#### What is expected:
Extract the text of every entry below exactly; leave images out.

Dataset entries:
=== Section Start ===
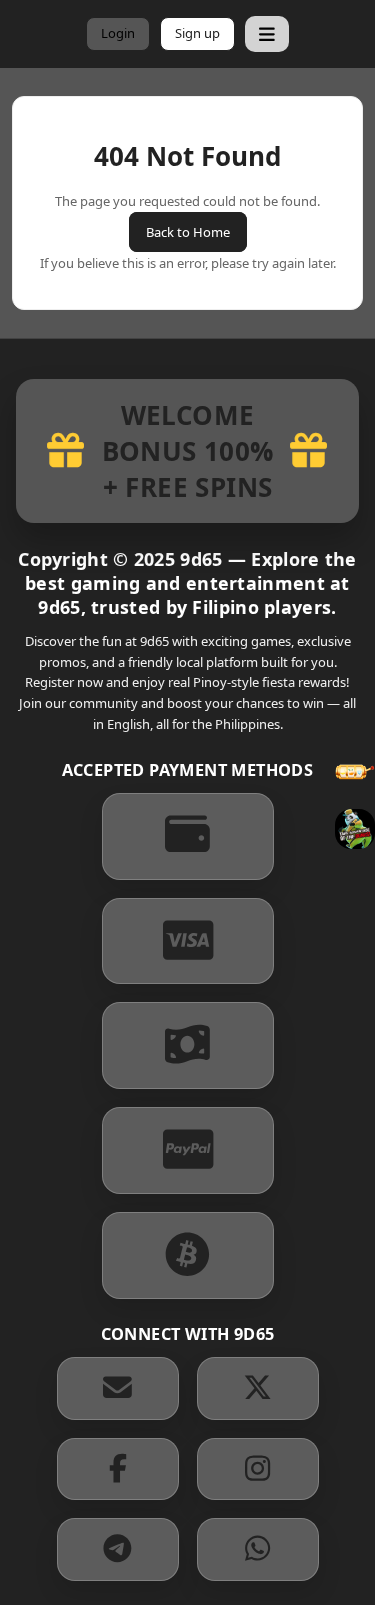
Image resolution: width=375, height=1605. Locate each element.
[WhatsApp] (258, 1549)
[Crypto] (188, 1255)
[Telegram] (118, 1549)
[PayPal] (188, 1150)
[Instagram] (258, 1469)
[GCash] (188, 836)
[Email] (118, 1388)
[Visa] (188, 941)
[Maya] (188, 1045)
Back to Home (188, 232)
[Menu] (267, 34)
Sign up (197, 33)
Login (118, 33)
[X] (258, 1388)
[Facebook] (118, 1469)
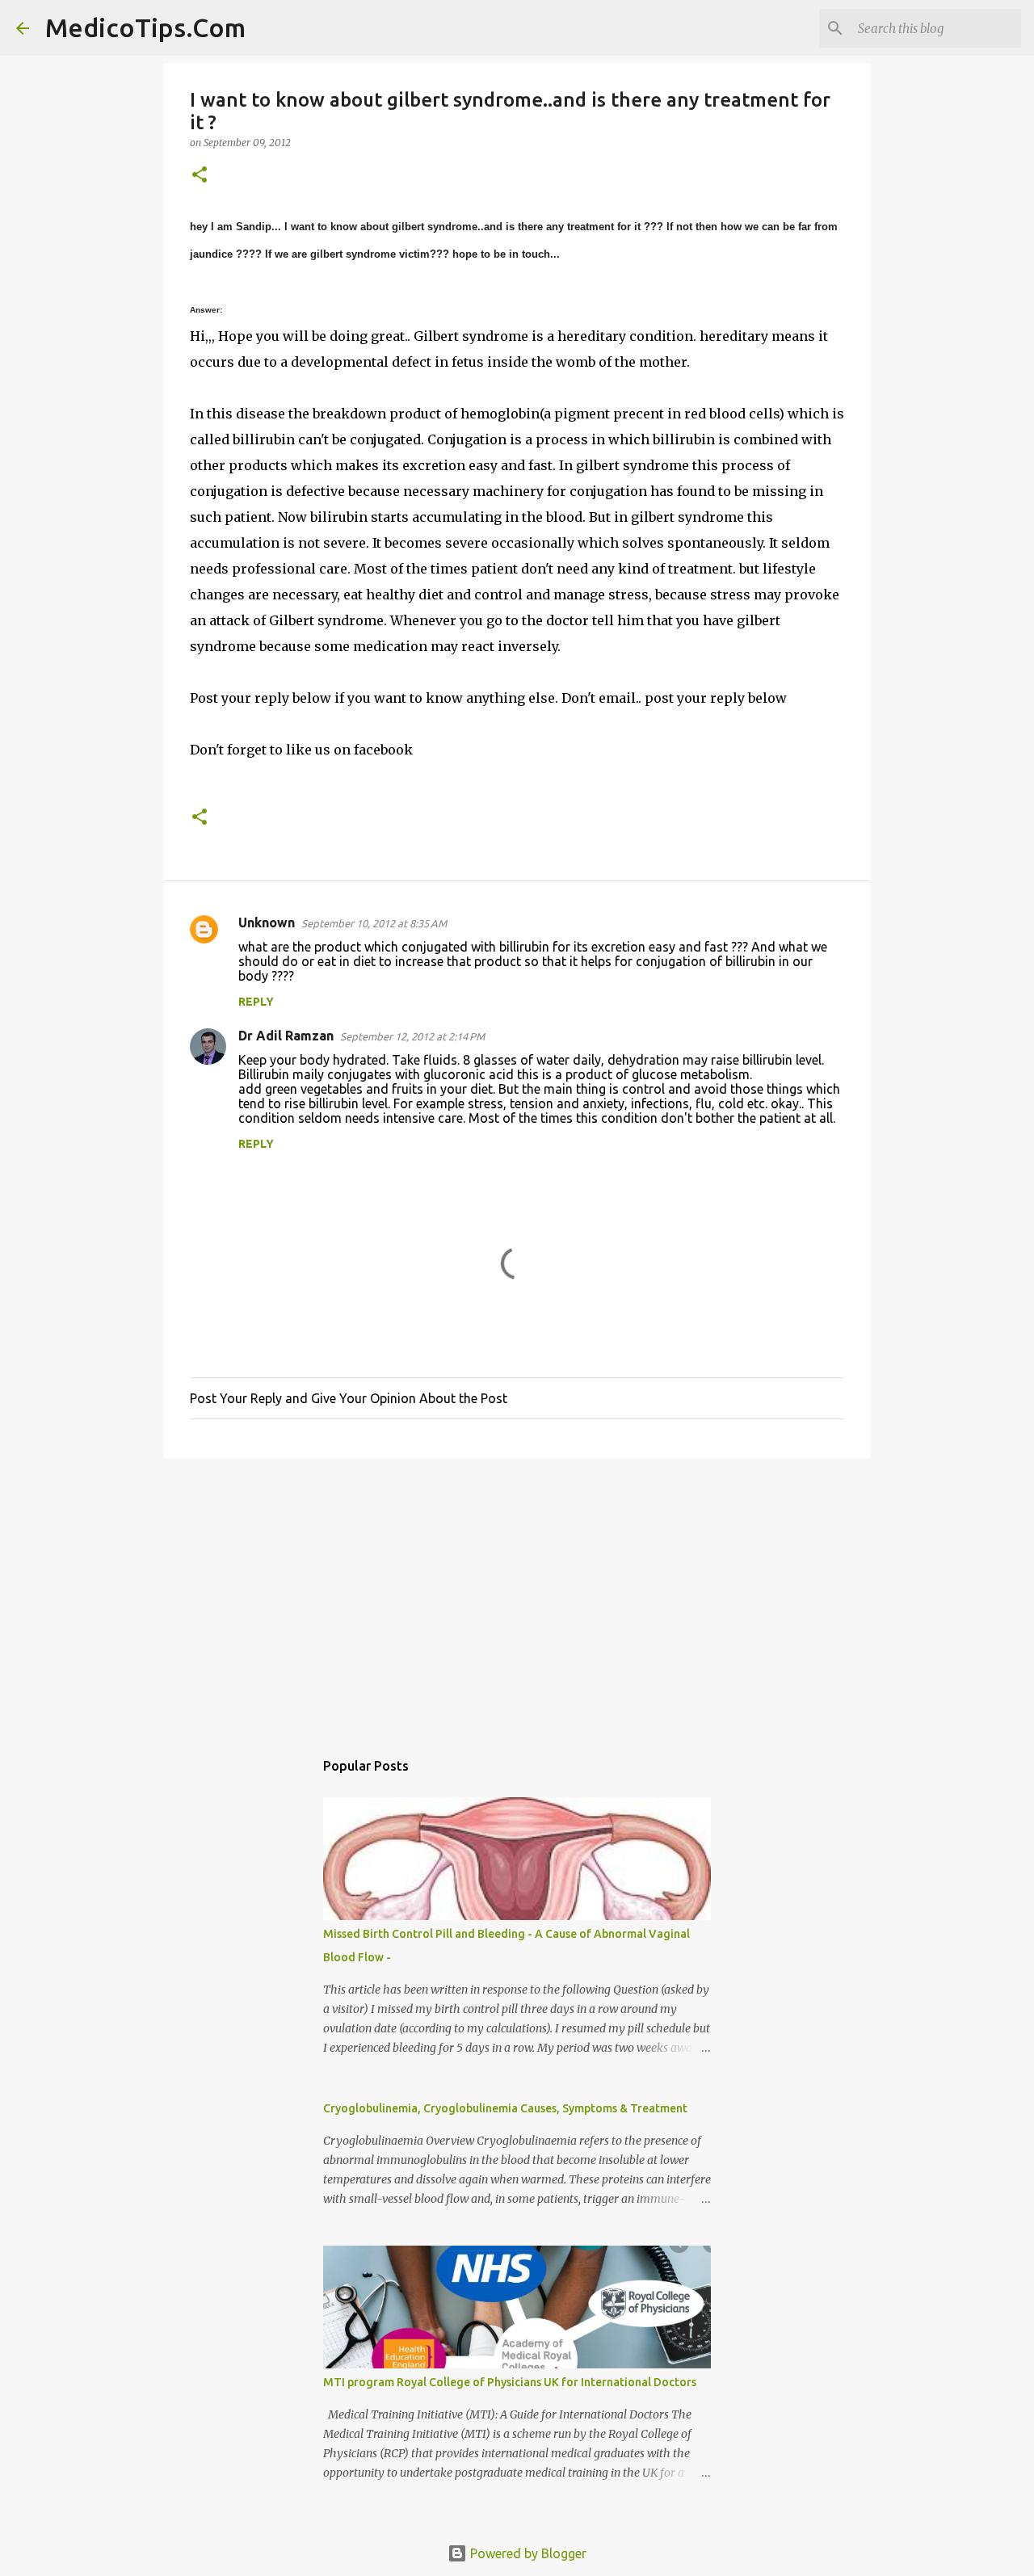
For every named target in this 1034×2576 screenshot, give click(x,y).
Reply (256, 1001)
=== Section End ===
#### Result of this task:
Image resolution: width=375, height=1605. Locate each element.
[WhatsApp] (258, 1549)
[Crypto] (188, 1255)
[Telegram] (118, 1549)
[PayPal] (188, 1150)
[Instagram] (258, 1469)
[GCash] (188, 836)
[Email] (118, 1388)
[Visa] (188, 941)
[Maya] (188, 1045)
Back to Home (188, 232)
[Menu] (267, 34)
Sign up (197, 33)
Login (118, 33)
[X] (258, 1388)
[Facebook] (118, 1469)
For every named target in this 1034×2576 screenshot, give click(x,y).
Reply (256, 1001)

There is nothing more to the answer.